The Attorney General noted, “State leadership on data, privacy and data security is what economists would call a second-best world. The best world would be a world where Congress could pass a law … with clear standards and authority for state agencies to enforce that law.”
Google echoed that sentiment when they presented at the National Press Club in D.C., stating, “A U.S. privacy law would align us all on the privacy measures that people want and promote confidence in U.S. companies and our digital ecosystem. It would increase trust in U.S. leadership, as we promote cross-border data flows and compatible, pro-privacy, pro-innovation rules around the world. It would give everyone much-needed clarity and consistency so that organizations spend less time trying to navigate inconsistent rules and more time preventing harm and responsibly innovating—the kind of work that yields research breakthroughs and a stronger U.S. economy.”
Government and Business
So why are states and businesses asking for the same type of legislation? It is so that there can be a harmonized approach to data privacy across jurisdictions, leading to more transparency for consumers at the same time that businesses can decrease compliance costs by having to meet the same compliance standards across jurisdictional boundaries. This was a major focus of Attorney General Weiser’s remarks at IAPP. When asked how he plans to approach rulemaking, he emphasized a plan to make Colorado’s rules harmonious with what is happening in other states—particularly in Virginia, which has a law more similar to Colorado’s than California does. He made a brief reference to the very newly passed privacy law in Utah, which he anticipates will also be fairly harmonious with what has passed in Colorado although more may be required of businesses to comply in Colorado than in Utah.
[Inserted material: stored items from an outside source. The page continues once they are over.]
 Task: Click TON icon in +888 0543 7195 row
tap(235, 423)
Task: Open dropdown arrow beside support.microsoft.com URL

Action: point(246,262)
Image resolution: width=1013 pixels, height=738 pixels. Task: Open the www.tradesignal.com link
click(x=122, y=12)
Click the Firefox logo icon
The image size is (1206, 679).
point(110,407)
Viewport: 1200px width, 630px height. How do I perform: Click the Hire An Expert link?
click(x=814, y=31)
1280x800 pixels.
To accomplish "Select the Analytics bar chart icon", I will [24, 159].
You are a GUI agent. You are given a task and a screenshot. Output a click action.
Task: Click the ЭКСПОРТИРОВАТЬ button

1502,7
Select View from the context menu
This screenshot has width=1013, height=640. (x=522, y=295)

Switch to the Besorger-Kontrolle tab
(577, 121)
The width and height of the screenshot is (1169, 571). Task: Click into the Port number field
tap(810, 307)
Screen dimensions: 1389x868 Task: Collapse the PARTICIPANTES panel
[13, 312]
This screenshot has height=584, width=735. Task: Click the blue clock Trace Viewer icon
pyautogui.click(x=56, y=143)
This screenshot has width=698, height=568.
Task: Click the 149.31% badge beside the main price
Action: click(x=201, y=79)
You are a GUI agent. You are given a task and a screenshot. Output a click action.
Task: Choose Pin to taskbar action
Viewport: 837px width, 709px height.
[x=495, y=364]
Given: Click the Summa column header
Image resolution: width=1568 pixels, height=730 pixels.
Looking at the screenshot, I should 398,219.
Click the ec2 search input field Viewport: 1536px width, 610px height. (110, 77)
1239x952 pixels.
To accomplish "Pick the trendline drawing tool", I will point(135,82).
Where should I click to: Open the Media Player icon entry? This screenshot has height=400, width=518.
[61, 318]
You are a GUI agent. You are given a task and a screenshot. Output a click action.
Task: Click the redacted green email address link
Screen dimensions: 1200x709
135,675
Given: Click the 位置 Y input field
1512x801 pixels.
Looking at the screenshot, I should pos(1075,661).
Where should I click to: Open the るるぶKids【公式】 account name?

AG Weiser also emphasized his interest in bringing in operational business experience in going through Colorado’s rulemaking process. In order to gain insight into the practical experience of both consumers and businesses, AG Weiser has launched a QR code campaign to solicit feedback from stakeholders on universal opt-outs, consent, dark patterns, data protection assessments, profiling, multi-jurisdictional issues, and other topics.
When asked about his intentions regarding enforcement of Colorado’s new law, AG Weiser informed listeners that his focus, at least in the beginning, would be on those companies that were wilfully noncompliant. In summary, he told the audience that he would treat organizations that encounter “footfalls” differently than those organizations that are not attempting to comply or even actively avoiding compliance. In Colorado, at least during the early enforcement period, companies can expect someone from the AG’s office to contact them when there is a complaint. If an organization is honestly attempting to rectify a violative situation, they can expect some degree of discretion from the AG’s office that would allow them to make the correction.
In AG Weiser’s words, “If enforcement instead feels random, I would be beating up on companies who don’t know what the rules are. That doesn’t induce compliance, and that doesn’t seem to resonate with fundamental fairness.”
Overall, AG Weiser seemed dedicated to ensuring that Coloradans have increased privacy protections at the same time that companies operating in Colorado or providing services to its residents have a measure of reliability and transparency regarding their obligations. These notes are similar to those struck by all of the other states (California, Virginia, Utah, and Connecticut, which is so newly passed that it hadn’t even happened at the IAPP Summit) that have enacted comprehensive privacy legislation. At this stage, those goals have not created any real clarity for companies struggling to comply across jurisdictional lines, so it is no surprise that AG Weiser specifically called on Washington to take action in the privacy space. As other states, industry groups, private companies, and citizens echo that sentiment, the likelihood of movement in the federal regulatory space increases.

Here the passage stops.